Study identifies how CTLA-4 blockade can disable suppressive immune cells to aid tumor destruction

A Ludwig Cancer Research study has identified a novel mechanism by which a type of cancer immunotherapy known as CTLA-4 blockade can disable suppressive immune cells to aid the destruction of certain tumors.

The tumors in question are relatively less reliant on burning sugar through a biochemical process known as glycolysis. Researchers led by Taha Merghoub and Jedd Wolchok of the Ludwig Center at Memorial Sloan Kettering Cancer Center (MSK) and former postdoc Roberta Zappasodi--now at Weill Cornell Medicine--have discovered that in a mouse model of glycolysis-deficient tumors, CTLA-4 blockade does much more than stimulate cancer-targeting T cells of the immune system. In such tumors, anti-CTLA-4 therapy also destabilizes and reprograms regulatory T cells (Tregs), which suppress anti-cancer immune responses and often dull the effects of immunotherapies.

Their report appears in the current issue of Nature.

Our study shows that tumors with low levels of glycolysis are more likely to respond to CTLA-4 blockade. This suggests a new way to personalize anti-CTLA-4 therapy--by using it more selectively to treat patients with these types of tumors--and to improve its efficacy against highly glycolytic tumors by combining it with drugs that inhibit glycolysis."

Jedd Wolchok, Ludwig Center, Memorial Sloan Kettering Cancer Center

Tumors are replete with metabolic adaptations that not only promote their growth, but also serve to cripple the immune cells that attack them. Among these is the tendency of cancer cells to consume large amounts of the sugar glucose through the abnormal employment of glycolysis.
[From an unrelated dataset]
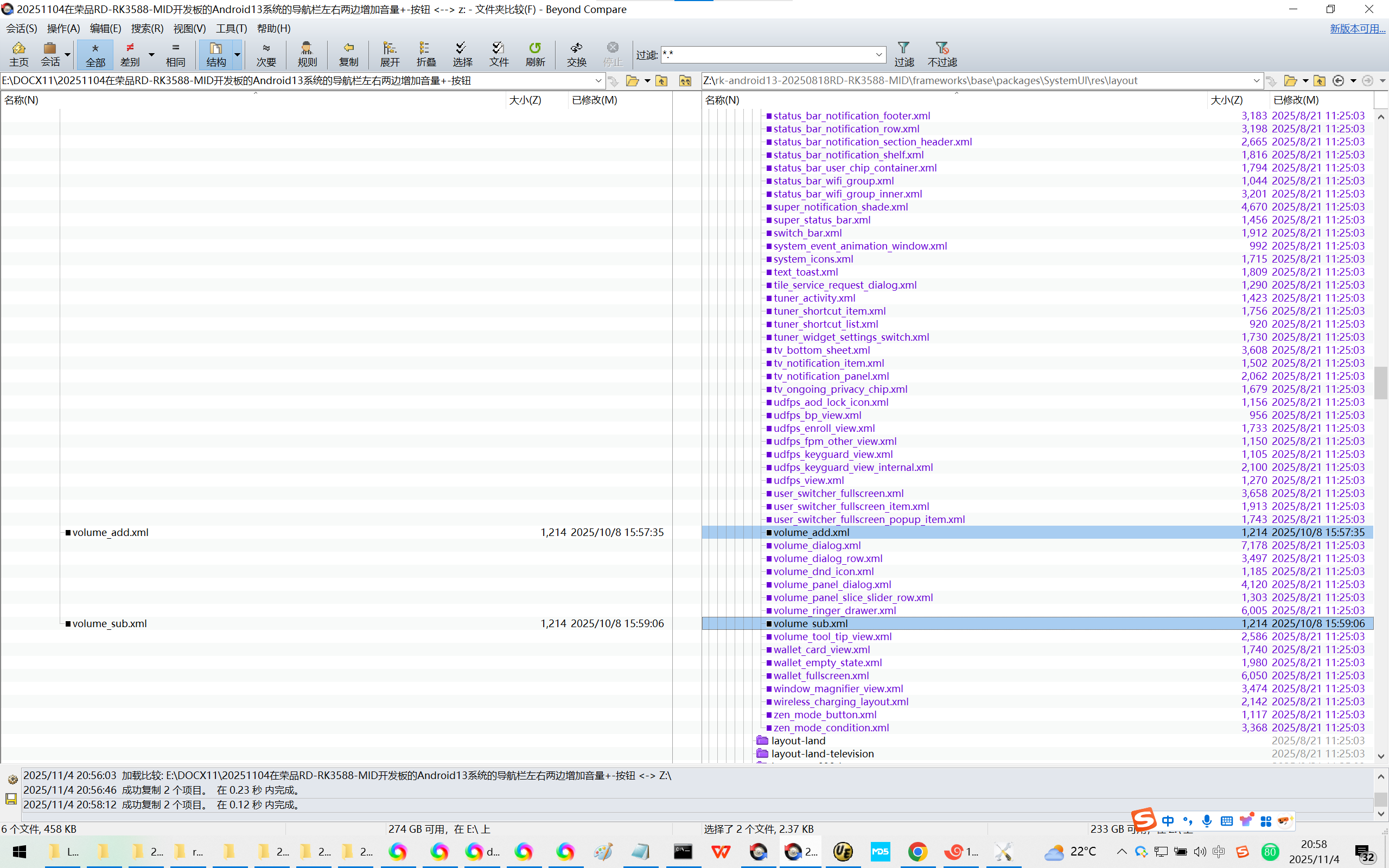1389x868 pixels.
Task: Toggle Show All (全部) display filter
Action: (95, 54)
This depletes glucose from the tumor's microenvironment, depriving so-called "effector" T cells, like killer T cells, of a nutrient that happens to be essential to their anti-cancer activity.

"The immune cells and cancer cells are competing for glucose, and we wanted to understand that dynamic within the tumor microenvironment in the context of checkpoint blockade immunotherapy," said Wolchok.
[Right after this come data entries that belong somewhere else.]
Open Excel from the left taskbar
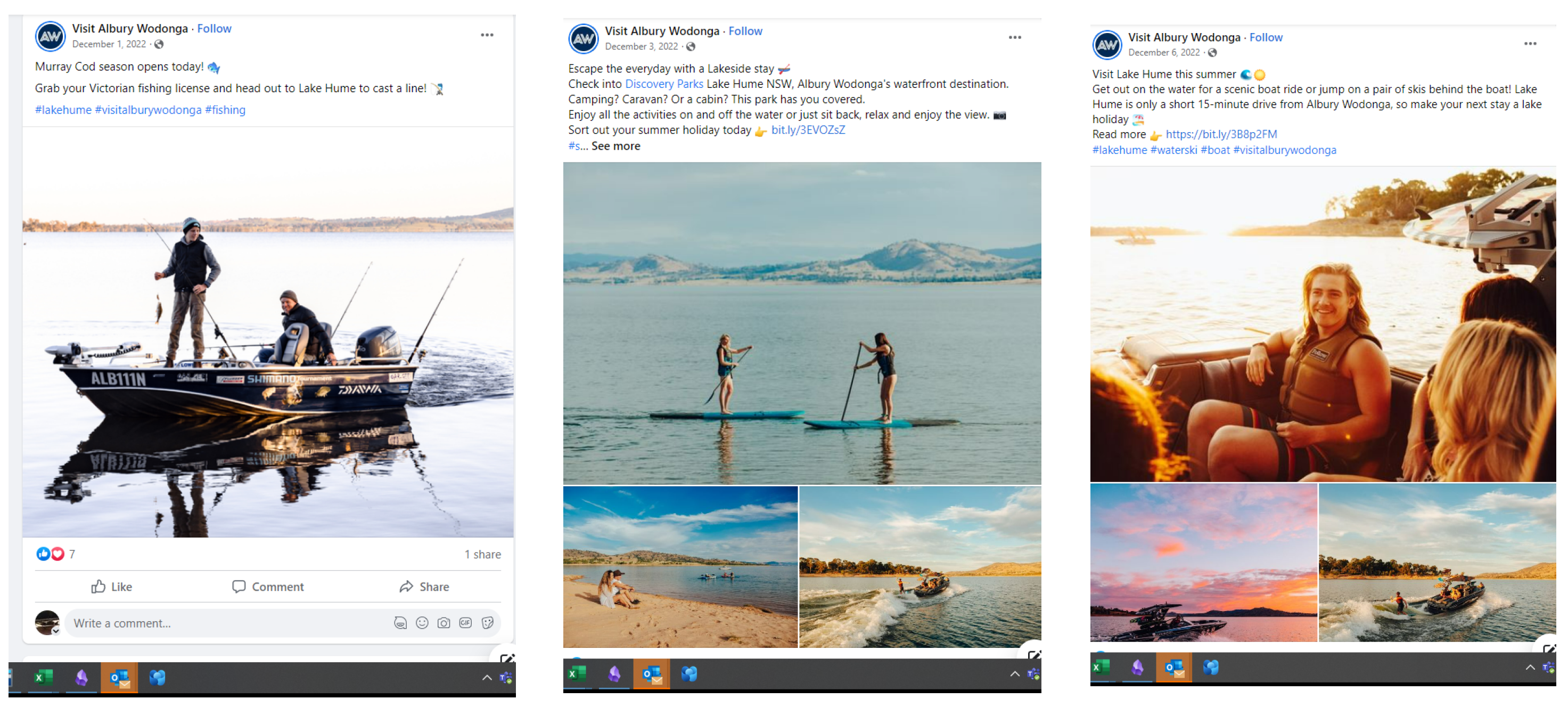 43,677
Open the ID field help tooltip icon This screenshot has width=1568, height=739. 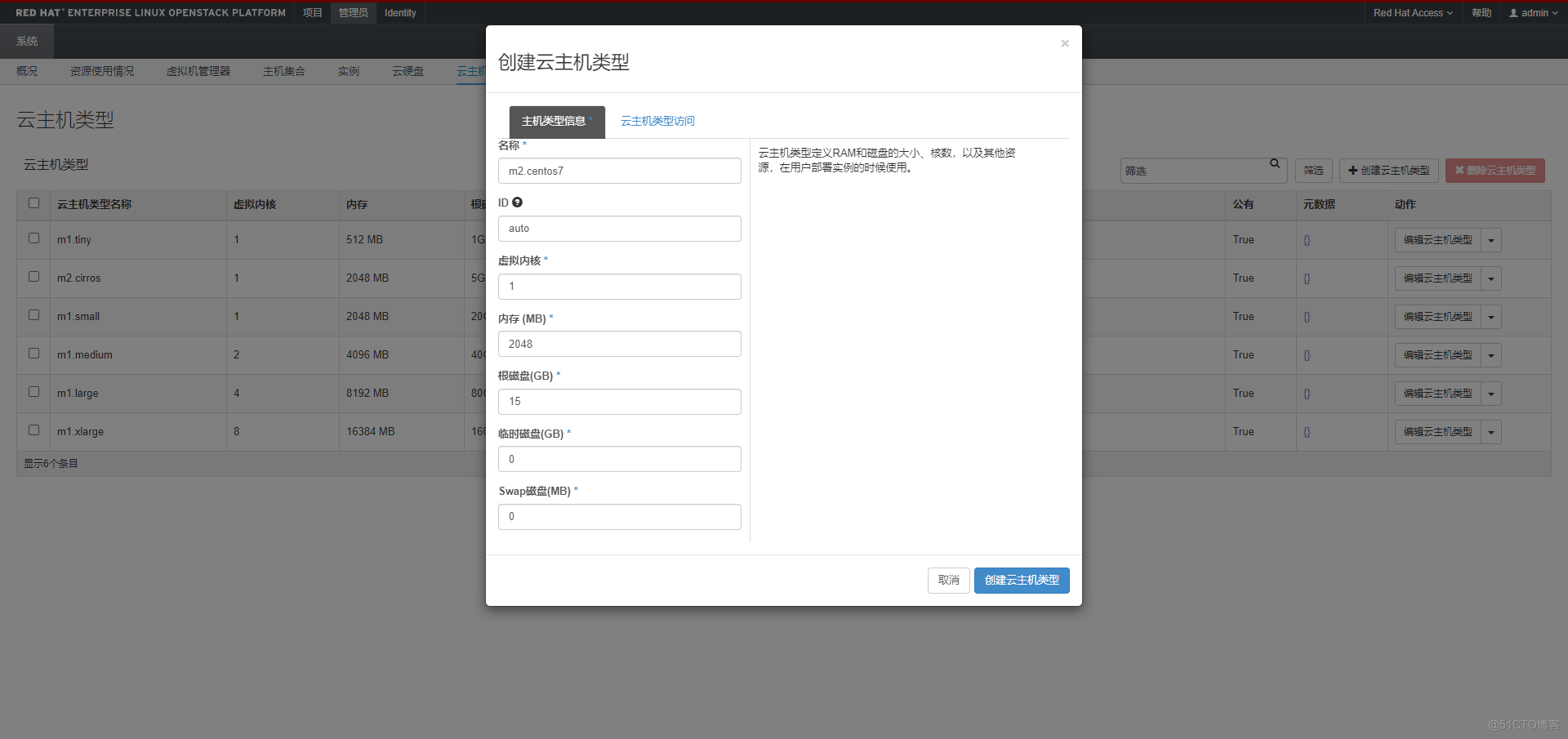pos(519,202)
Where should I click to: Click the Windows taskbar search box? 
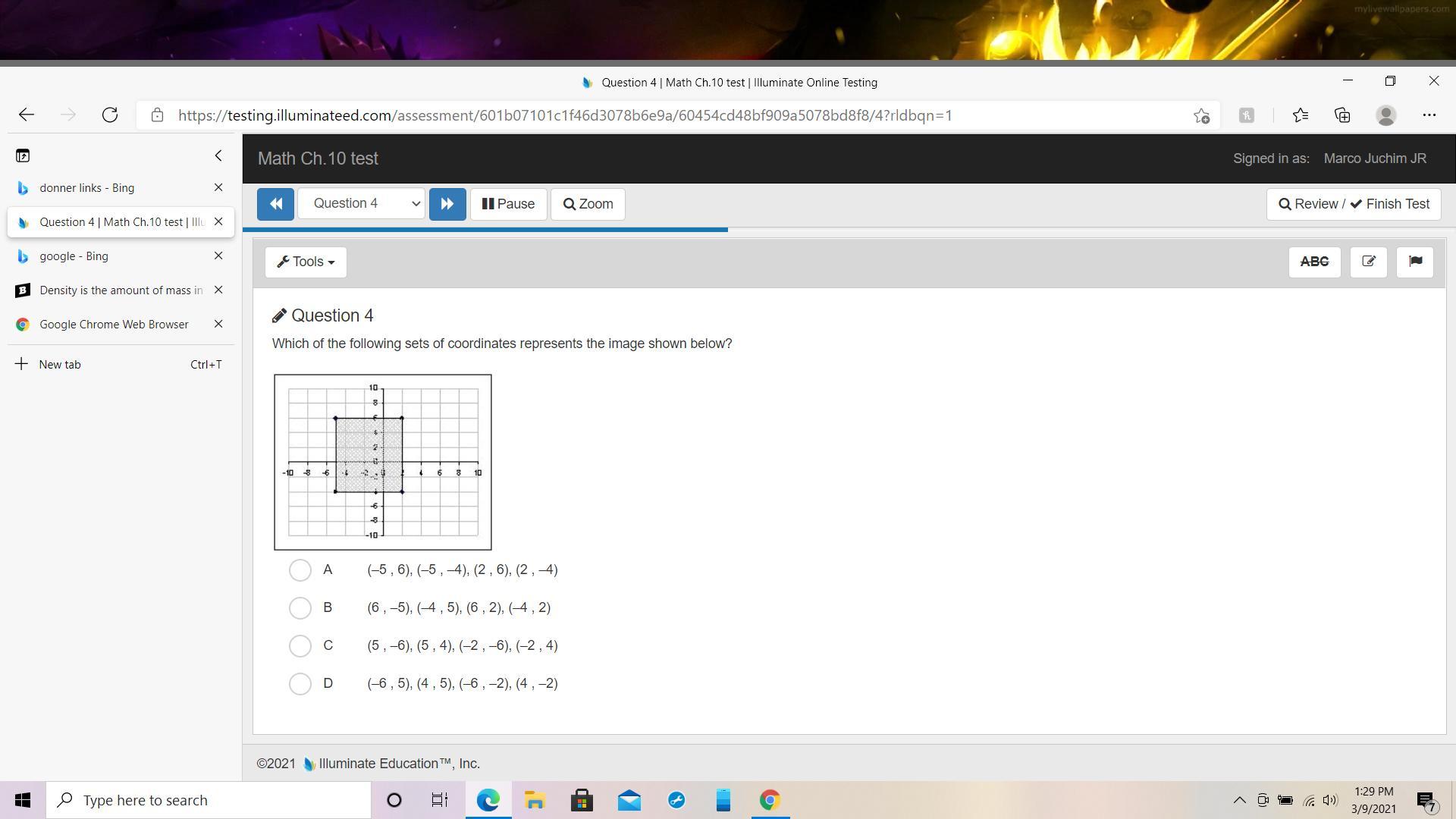click(x=209, y=800)
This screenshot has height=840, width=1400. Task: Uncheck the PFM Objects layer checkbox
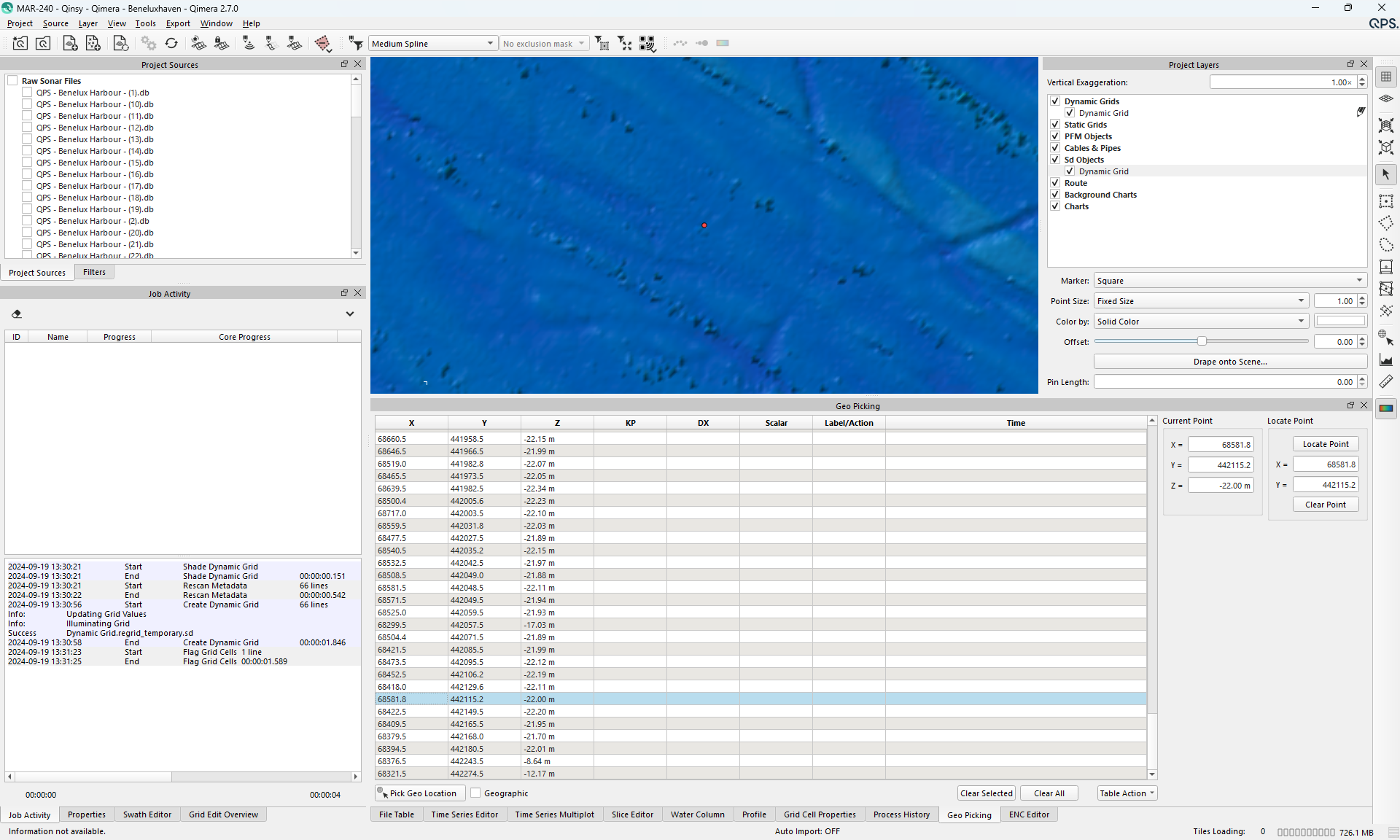click(x=1055, y=136)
This is of interest because, powerful though it is, CTLA-4 blockade often has a limited efficacy, and only against a few types of cancer. Researchers are exploring multiple strategies to boost the effects and broaden the applicability of the therapy, which blocks a protein named CTLA-4 on T cells that serves as an "off switch" to their activation.

Previous studies have shown that simply blocking glycolysis in tumors results in greater infiltration by immune cells. "So, we asked, if glycolysis-deficient tumors are now hot"--or filled with effector T cells--"can we get a better anti-cancer immune response with immune checkpoint blockade," said Merghoub.

To explore the phenomenon, Zappasodi, Merghoub, Wolchok and colleagues generated mouse models implanted with breast tumors deficient in glycolysis. They showed that CTLA-4 blockade and surgery significantly extended the survival of these mice compared to identically treated mice implanted with the unaltered and highly glycolytic tumors. The effect correlated with increased infiltration of T cells into the poorly glycolytic tumors and the establishment of a strong immune memory of the cancer in the mice bearing them.

But what really piqued the interest of the researchers was that the greater infiltration of T cells into the poorly glycolytic tumors extended to Tregs as well, not just the effector T cells that target cancer cells. Analysis of these Tregs showed that they were producing immune factors--interferon-γ and TNF-α--that are normally produced by killer T cells. This did not occur in highly glycolytic tumors.

"When we block CTLA-4, we destabilize the Tregs in glycolysis-deficient tumors," said Zappasodi. "But instead of making the Tregs disappear, the therapy reorients them, so they're not just in a non-suppressive state, but actually switch over to an effector state."

Through a series of sophisticated cell culture experiments, the researchers showed that tumor glycolysis reinforces the functional stability of Tregs to better protect their constituent cancer cells from immune attack. They also charted out the biochemical signaling that functionally destabilizes Tregs in an environment rich in glucose following CTLA-4 blockade.

"Our plan now is to look for drugs that reduce glycolysis within the tumor microenvironment and test their effects on CTLA-4 checkpoint blockade," says Merghoub.